:: TASK REQUIREMENTS ::
The answer should reproduce every entry exactly and contain no images.

SOURCE DATA: Begin

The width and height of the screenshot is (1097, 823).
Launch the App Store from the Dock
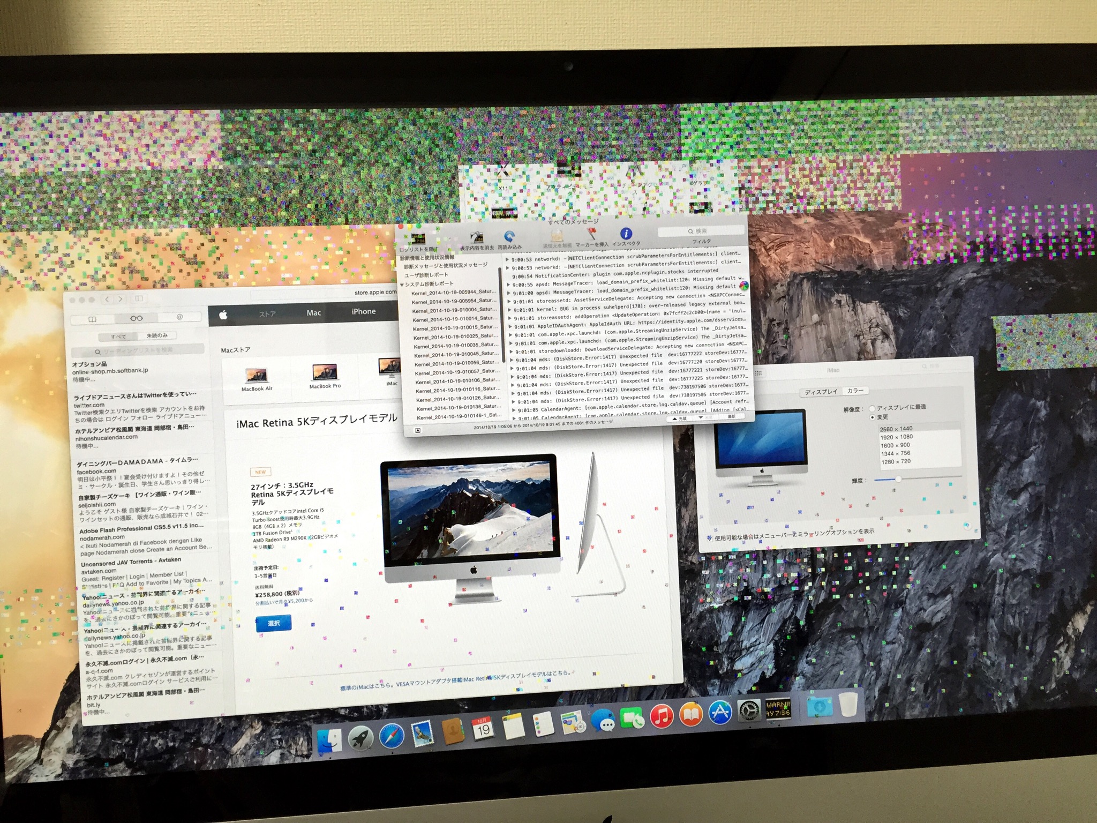point(720,712)
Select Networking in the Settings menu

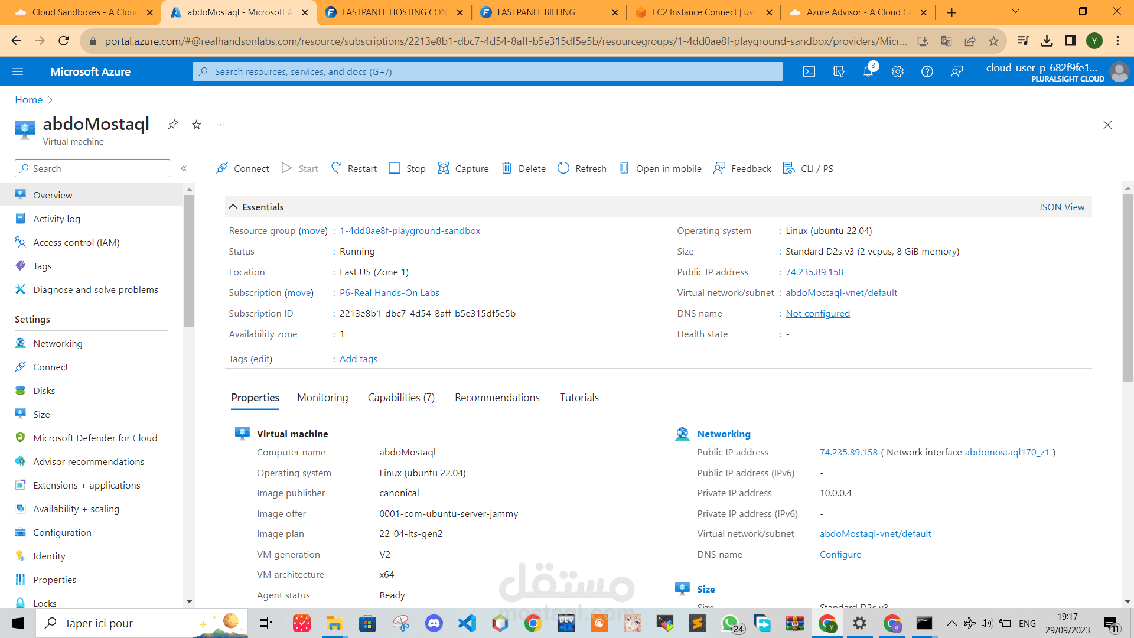pos(58,343)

SOURCE DATA: End

:: ANSWER FOR THE TASK ::
The width and height of the screenshot is (1097, 823).
Launch the App Store from the Dock
point(720,712)
Select Networking in the Settings menu

pos(58,343)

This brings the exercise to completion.